Since September last year many Australians have lived with nightly images of our communities on fire. Worse for some they have lost their homes and loved ones. When disaster strikes trauma results and for people directly affected by fire the road to healing is long and expert professional support is needed.
For most people not directly affected by the disaster we respond in various ways to the images of others suffering and the intensity of the news reports. Whether it’s fire, drought, or other natural disasters, international threats, violence in our community, the threat of war or simply the daily barrage of bad news, none of us remain untouched. Some people are more resilient than others. Older men have been told all their lives to ” toughen up..be a man…” Some people are more anxious and find the perpetual bad news stories overwhelming.
We are all different but as human beings one of our strengths is empathy and the ability to feel the terror and pain others are going through…in the next town or across the world. This is a strength. We must not forget that. It’s a strength in both men and women. Our empathy builds relationships and strong communities. We should never apologise for our tears and expression of pain and sadness.
But what happens when we feel utterly exhausted and overwhelmed by the disaster unfolding before us? When we feel angry and we are seemingly powerless to do anything to fix the situation, so other people don’t have to suffer?
Parents (and grandparents) are often in a very difficult space because children can sense the despair and sadness they feel. Older people, may find the intensity of the bad news stories exhausting and confusing. Most of us simply feel powerless and sad for months on end.
So what can we do to stay afloat for ourselves and others? Here are a number of ideas.
- Accept that all these feelings are normal and a strength of being human. Stop the judgement. It”s a description ” I feel really sad and overwhelmed today watching these families lose everything.”

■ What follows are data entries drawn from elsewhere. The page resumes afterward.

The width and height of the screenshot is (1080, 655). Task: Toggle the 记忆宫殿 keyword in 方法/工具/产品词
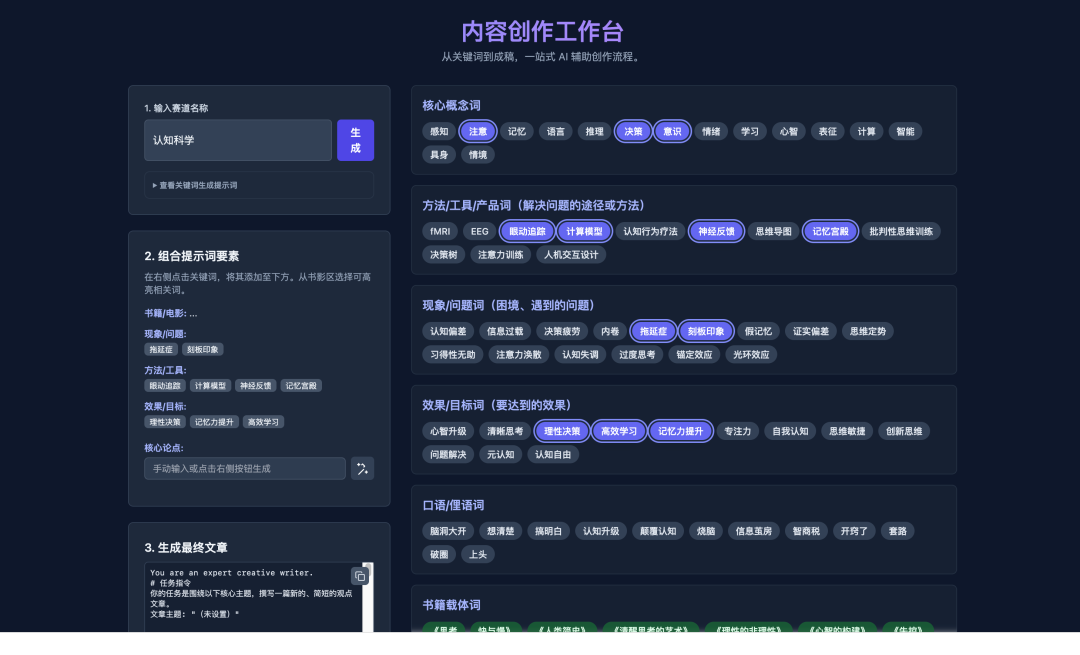[x=830, y=231]
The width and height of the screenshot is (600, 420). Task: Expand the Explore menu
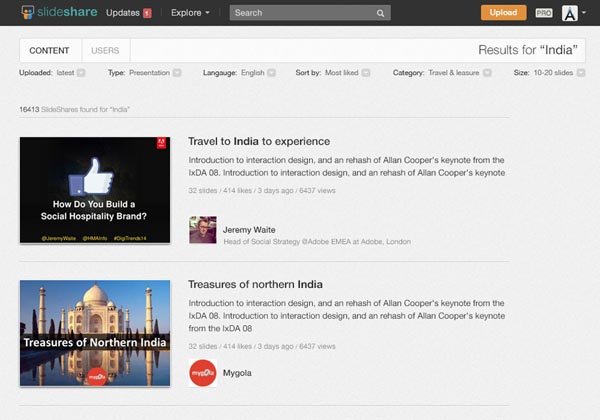[x=190, y=13]

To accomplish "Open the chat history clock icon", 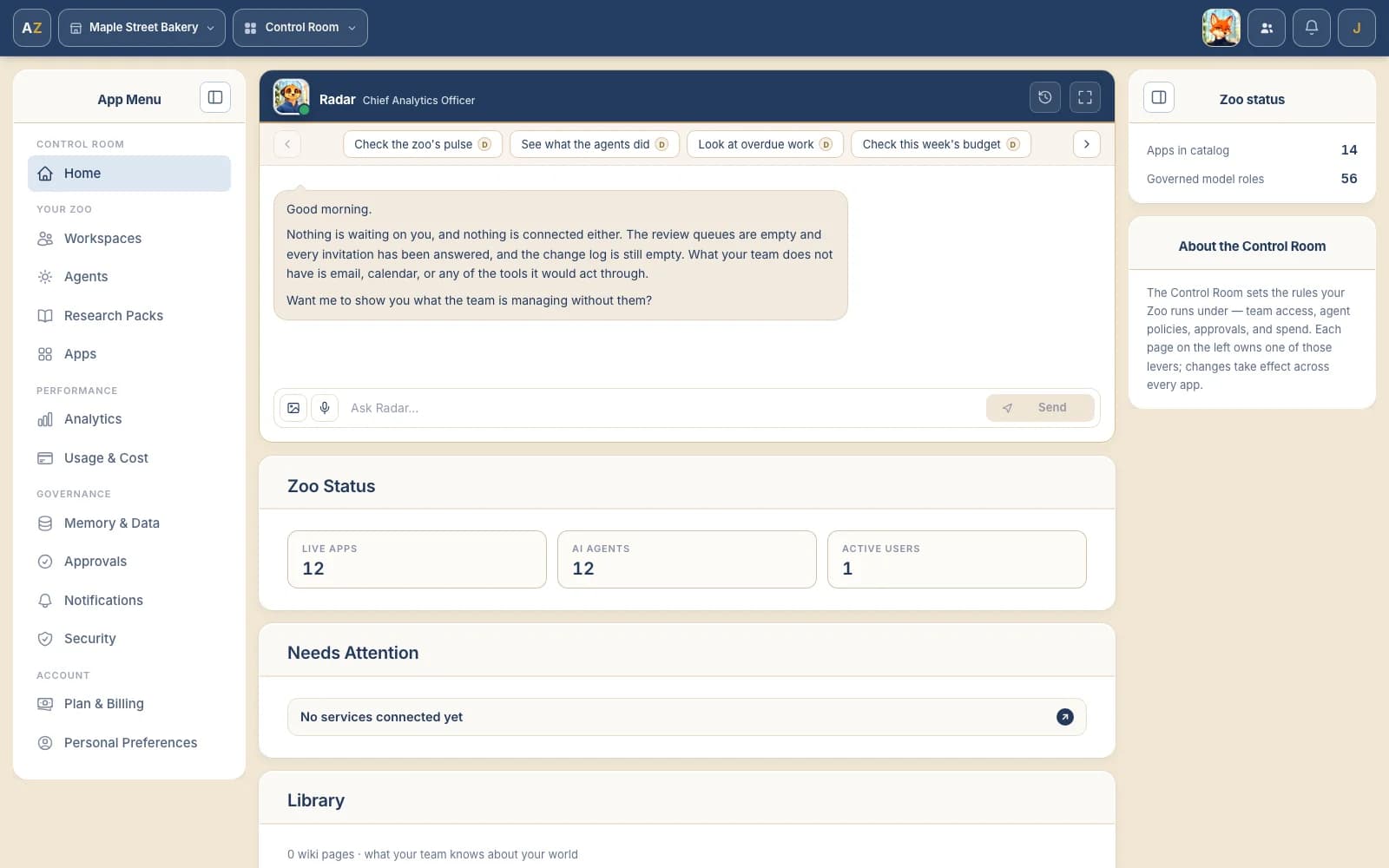I will pos(1044,97).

- Look for avenues of control and action. Have a discussion in the family or with friends. How can you help? Donate money, work at a relief centre, join the local volunteer fire service, get first aid training, write letters to politicians, research and learn, support a wildlife shelter, host a fund raiser, demonstrate in the street, have conversations with others. Not all these ideas work for you. Choose what can shift you from feeling totally powerless to being active, doing something positive. All the family can get involved in some way.
- Have a 24 hour news/ social media blackout…unless you are in a fire zone! Stop reading bad news and analysis of bad news. We know that music can calm the breathing rate and is a healing force. From Guns and Roses to Mozart…listen and heal. Singing has been proved to be a wonderful way to rid the body of tension so sing or walk to give yourself respite
- Nest. Do things with friends and family balanced with times of solitude. Pay special attention to your home. Bring in flowers. Take afternoon naps if you can. Create a calming space with essential oils. Create order and tidiness in your home. Structure your day with some activities. Develop a sense that in this space there is a certain level of order and control.
- Get help. If your anxiety is at an uncomfortable level and affecting your daily life seek professional support. These are tough and unusual times. They will pass but you need not live with anxiety and discomfort.
- Take yourself out of the situation. An expensive alternative but you might consider bringing that overseas trip forward or taking a mini break away from the fires (or for our Canadian readers, blizzards!) There are some great holiday packages available. Go to non fire affected cities and areas to walk, rest and regroup.
However you are feeling about the world around you, please take the time to check in with others. In times of distress the important thing is that we have each other.